As a side note, it is interesting that since the maelstrom of the Chamber’s filing last week, Mr. William Kovacs, Vice President for the Environment of the Chamber, has retreated somewhat in his “climate change v. no climate change” rhetoric. In an article in the National Journal he recently stated:
The U.S. Chamber of Commerce is not denying or otherwise challenging the science behind global climate change. Many of the news articles on our petition the past few days made that claim. They are not correct.The anti-business lobby quickly jumped on these news articles without actually reading the substance of the Chamber’s petition, casting us as climate “deniers.” That is certainly unfortunate, but not unexpected. For many of these special interest groups, dogma trumps facts, and they’ve been calling us deniers for years, even though the Chamber supports sensible and ambitious congressional and international action on global climate change. My “Scopes monkey” analogy was inappropriate and detracted from my ability to effectively convey the Chamber’s position on this important issue.

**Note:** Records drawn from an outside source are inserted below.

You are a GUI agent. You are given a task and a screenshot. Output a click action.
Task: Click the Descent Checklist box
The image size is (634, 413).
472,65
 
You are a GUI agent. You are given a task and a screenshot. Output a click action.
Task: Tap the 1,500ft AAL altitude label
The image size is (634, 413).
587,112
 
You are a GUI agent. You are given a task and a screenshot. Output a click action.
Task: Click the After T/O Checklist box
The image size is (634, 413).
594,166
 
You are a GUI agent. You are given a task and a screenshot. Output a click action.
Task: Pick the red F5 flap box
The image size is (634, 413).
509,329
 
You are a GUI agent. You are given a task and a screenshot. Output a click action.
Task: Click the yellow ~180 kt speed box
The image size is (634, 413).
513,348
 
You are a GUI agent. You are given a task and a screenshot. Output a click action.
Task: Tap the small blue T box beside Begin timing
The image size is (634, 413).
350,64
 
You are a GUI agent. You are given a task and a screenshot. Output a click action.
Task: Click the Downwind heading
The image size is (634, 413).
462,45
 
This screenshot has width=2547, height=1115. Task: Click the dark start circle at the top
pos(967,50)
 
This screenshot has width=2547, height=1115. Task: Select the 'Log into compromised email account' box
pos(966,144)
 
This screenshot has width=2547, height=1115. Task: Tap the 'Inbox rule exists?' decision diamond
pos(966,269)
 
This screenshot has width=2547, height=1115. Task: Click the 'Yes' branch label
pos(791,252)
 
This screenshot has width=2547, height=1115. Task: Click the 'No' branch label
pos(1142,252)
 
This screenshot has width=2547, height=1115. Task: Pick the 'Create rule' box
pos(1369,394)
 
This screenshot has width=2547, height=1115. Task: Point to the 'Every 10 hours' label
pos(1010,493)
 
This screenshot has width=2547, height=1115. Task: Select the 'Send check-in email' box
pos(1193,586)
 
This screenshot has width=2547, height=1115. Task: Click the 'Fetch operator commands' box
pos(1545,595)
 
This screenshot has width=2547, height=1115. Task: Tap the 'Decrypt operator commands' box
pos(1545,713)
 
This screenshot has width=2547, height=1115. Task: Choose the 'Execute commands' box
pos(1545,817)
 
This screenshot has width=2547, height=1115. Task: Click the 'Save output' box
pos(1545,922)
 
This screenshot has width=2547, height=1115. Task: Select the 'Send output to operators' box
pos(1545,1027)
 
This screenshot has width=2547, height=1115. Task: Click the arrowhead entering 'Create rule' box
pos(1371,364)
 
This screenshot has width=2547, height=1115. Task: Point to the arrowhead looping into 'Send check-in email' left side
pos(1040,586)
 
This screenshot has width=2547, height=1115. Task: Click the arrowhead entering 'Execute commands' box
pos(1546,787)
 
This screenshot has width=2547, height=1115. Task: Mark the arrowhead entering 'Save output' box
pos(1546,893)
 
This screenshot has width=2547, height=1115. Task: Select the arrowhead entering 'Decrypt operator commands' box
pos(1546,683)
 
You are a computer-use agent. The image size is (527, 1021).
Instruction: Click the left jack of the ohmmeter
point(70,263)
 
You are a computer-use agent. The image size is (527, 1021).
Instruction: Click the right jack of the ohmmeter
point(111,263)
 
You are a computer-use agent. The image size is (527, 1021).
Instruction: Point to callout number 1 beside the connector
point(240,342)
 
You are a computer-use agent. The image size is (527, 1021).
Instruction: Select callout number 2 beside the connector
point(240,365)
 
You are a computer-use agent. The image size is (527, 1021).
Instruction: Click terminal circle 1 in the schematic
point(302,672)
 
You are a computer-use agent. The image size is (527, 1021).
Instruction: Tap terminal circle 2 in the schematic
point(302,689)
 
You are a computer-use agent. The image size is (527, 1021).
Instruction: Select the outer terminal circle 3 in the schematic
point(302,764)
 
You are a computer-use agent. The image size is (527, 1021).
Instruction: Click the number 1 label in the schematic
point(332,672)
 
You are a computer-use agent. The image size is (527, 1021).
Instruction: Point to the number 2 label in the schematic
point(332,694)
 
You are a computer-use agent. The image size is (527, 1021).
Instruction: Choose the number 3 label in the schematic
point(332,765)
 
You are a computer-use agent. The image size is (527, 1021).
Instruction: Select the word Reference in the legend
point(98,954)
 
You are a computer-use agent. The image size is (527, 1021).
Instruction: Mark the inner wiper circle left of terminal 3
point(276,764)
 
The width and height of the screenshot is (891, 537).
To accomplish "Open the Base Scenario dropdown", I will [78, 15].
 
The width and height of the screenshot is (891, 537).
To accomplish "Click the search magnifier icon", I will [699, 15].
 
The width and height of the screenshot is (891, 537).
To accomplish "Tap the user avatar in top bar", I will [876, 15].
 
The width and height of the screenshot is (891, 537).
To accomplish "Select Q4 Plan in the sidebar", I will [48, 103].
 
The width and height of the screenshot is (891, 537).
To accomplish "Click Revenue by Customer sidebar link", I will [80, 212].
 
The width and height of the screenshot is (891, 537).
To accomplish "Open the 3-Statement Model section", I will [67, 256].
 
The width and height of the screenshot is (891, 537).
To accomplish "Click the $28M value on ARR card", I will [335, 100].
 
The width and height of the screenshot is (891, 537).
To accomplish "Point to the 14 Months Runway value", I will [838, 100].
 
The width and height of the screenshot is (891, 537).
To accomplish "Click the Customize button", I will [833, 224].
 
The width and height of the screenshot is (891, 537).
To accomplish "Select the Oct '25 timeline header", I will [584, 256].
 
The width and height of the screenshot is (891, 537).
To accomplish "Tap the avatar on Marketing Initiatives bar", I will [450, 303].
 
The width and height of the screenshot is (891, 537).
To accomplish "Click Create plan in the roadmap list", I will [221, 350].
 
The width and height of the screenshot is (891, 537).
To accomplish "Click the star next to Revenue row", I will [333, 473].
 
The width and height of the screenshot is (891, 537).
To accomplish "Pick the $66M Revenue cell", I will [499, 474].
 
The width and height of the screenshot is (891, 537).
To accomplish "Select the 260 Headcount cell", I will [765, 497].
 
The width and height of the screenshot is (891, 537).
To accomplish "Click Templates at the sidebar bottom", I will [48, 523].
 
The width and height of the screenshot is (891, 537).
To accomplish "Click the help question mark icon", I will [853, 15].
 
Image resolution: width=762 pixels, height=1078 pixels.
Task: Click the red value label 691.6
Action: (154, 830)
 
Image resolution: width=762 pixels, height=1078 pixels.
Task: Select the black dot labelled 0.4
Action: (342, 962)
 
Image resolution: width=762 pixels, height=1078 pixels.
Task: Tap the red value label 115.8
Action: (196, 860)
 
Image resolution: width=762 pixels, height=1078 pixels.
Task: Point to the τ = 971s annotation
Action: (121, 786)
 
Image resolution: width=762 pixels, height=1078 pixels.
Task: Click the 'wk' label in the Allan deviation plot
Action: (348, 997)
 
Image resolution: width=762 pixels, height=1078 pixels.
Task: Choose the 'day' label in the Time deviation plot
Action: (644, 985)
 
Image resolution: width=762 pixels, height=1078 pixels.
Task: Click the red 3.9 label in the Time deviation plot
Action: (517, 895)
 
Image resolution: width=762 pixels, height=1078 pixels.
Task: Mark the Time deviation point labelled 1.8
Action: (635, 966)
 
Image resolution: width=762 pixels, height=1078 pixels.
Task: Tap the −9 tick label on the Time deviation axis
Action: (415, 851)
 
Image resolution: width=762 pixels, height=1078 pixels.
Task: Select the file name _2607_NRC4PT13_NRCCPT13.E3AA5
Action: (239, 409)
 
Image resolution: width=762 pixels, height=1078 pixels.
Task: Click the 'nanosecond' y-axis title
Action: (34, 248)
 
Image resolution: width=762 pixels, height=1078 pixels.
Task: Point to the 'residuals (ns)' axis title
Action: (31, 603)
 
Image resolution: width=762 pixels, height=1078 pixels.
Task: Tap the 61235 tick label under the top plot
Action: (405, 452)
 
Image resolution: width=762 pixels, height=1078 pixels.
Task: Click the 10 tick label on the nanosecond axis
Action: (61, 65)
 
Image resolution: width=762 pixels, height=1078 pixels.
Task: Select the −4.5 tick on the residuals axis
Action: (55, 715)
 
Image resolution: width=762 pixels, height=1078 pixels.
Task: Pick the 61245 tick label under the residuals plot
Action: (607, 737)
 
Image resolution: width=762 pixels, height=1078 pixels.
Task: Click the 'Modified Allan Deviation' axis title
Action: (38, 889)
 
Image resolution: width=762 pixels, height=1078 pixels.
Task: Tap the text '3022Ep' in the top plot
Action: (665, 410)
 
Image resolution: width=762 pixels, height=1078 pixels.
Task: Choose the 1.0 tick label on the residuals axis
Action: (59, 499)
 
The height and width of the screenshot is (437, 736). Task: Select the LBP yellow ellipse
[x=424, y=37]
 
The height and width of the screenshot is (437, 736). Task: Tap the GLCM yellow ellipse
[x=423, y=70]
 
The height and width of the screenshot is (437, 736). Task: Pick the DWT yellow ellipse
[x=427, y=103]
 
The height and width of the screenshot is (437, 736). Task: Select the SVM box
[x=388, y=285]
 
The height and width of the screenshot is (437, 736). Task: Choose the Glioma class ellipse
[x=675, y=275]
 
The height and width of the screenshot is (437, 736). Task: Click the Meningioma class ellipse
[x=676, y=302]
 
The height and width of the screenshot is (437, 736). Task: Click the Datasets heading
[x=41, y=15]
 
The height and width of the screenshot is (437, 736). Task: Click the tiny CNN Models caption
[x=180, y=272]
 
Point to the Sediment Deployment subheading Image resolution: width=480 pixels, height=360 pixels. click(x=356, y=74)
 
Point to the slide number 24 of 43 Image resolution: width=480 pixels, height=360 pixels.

This is a marked contrast to the statement that climate change skeptic/denier Sen James Inhofe (R.-Okla.) gave the National Journal:
Why would anyone oppose a full, open, transparent hearing to determine whether evidence supporting the most consequential regulatory decision of our time—affecting schools, hospitals, farms, apartment buildings, restaurants, nursing homes, and thousands of other sources—is up-to-date, accurate, and reflective of the best available scientific research? And why wouldn’t the Obama Administration, and its supporters in the environmental community, faced with a decision potentially imposing billions of dollars of costs on consumers and small businesses, favor a process that ensures maximum public participation and stakeholder input? The answer is simple: in dismissing the Chamber’s petition as “frivolous,” EPA has made clear that, even before finalizing its regulation and considering thousands of public comments, it has already decided the question of endangerment.
Actually, Sen. Inhofe, the answer is that because the Clean Air Act does not require a hearing on the record – and even the Chamber of Commerce recognizes that.